WRITTEN PROBLEM ->
Rewrite the listing below so that each "word" becomes "term", keeping every other line and character the same.
══ SUPPLIED INFORMATION
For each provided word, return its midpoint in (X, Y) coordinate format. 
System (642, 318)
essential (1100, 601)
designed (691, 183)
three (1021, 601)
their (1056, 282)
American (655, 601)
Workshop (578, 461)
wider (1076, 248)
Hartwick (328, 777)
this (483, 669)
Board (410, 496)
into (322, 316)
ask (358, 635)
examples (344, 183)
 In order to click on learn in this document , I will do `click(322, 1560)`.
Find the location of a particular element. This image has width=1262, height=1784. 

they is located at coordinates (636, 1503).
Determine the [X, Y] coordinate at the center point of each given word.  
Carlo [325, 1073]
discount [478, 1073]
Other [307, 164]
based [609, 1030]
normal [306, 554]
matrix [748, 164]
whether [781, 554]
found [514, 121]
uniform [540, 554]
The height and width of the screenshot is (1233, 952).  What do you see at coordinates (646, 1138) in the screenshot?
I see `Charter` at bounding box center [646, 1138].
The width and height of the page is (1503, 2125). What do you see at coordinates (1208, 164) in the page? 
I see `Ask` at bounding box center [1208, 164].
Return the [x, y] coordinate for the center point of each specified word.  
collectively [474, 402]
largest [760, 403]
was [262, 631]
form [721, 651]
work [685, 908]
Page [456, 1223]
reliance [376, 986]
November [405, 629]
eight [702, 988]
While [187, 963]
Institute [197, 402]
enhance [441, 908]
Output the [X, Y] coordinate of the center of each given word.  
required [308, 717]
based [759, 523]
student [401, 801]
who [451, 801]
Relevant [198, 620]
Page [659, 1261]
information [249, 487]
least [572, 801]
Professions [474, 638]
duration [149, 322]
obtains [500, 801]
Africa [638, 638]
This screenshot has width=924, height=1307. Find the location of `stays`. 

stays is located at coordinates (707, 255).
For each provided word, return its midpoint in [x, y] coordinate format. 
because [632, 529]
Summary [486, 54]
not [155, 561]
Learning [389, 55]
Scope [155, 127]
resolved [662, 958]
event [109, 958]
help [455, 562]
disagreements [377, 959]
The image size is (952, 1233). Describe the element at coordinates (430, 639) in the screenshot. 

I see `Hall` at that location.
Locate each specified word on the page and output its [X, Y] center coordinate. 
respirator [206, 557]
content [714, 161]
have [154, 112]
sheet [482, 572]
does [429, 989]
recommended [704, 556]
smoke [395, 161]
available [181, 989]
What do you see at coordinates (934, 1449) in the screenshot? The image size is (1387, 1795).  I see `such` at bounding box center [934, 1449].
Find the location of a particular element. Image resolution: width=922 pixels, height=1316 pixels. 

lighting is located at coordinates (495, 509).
════
TASK RESULT ->
For each provided term, return its midpoint in (X, Y) coordinate format. 
System (642, 318)
essential (1100, 601)
designed (691, 183)
three (1021, 601)
their (1056, 282)
American (655, 601)
Workshop (578, 461)
wider (1076, 248)
Hartwick (328, 777)
this (483, 669)
Board (410, 496)
into (322, 316)
ask (358, 635)
examples (344, 183)
 In order to click on learn in this document , I will do `click(322, 1560)`.
Find the location of a particular element. This image has width=1262, height=1784. 

they is located at coordinates (636, 1503).
Determine the [X, Y] coordinate at the center point of each given term.  
Carlo [325, 1073]
discount [478, 1073]
Other [307, 164]
based [609, 1030]
normal [306, 554]
matrix [748, 164]
whether [781, 554]
found [514, 121]
uniform [540, 554]
The height and width of the screenshot is (1233, 952).  What do you see at coordinates (646, 1138) in the screenshot?
I see `Charter` at bounding box center [646, 1138].
The width and height of the page is (1503, 2125). What do you see at coordinates (1208, 164) in the page? 
I see `Ask` at bounding box center [1208, 164].
Return the [x, y] coordinate for the center point of each specified term.  
collectively [474, 402]
largest [760, 403]
was [262, 631]
form [721, 651]
work [685, 908]
Page [456, 1223]
reliance [376, 986]
November [405, 629]
eight [702, 988]
While [187, 963]
Institute [197, 402]
enhance [441, 908]
Output the [X, Y] coordinate of the center of each given term.  
required [308, 717]
based [759, 523]
student [401, 801]
who [451, 801]
Relevant [198, 620]
Page [659, 1261]
information [249, 487]
least [572, 801]
Professions [474, 638]
duration [149, 322]
obtains [500, 801]
Africa [638, 638]
This screenshot has width=924, height=1307. Find the location of `stays`. 

stays is located at coordinates (707, 255).
For each provided term, return its midpoint in [x, y] coordinate format. 
because [632, 529]
Summary [486, 54]
not [155, 561]
Learning [389, 55]
Scope [155, 127]
resolved [662, 958]
event [109, 958]
help [455, 562]
disagreements [377, 959]
The image size is (952, 1233). Describe the element at coordinates (430, 639) in the screenshot. 

I see `Hall` at that location.
Locate each specified term on the page and output its [X, Y] center coordinate. 
respirator [206, 557]
content [714, 161]
have [154, 112]
sheet [482, 572]
does [429, 989]
recommended [704, 556]
smoke [395, 161]
available [181, 989]
What do you see at coordinates (934, 1449) in the screenshot? The image size is (1387, 1795).  I see `such` at bounding box center [934, 1449].
Find the location of a particular element. Image resolution: width=922 pixels, height=1316 pixels. 

lighting is located at coordinates (495, 509).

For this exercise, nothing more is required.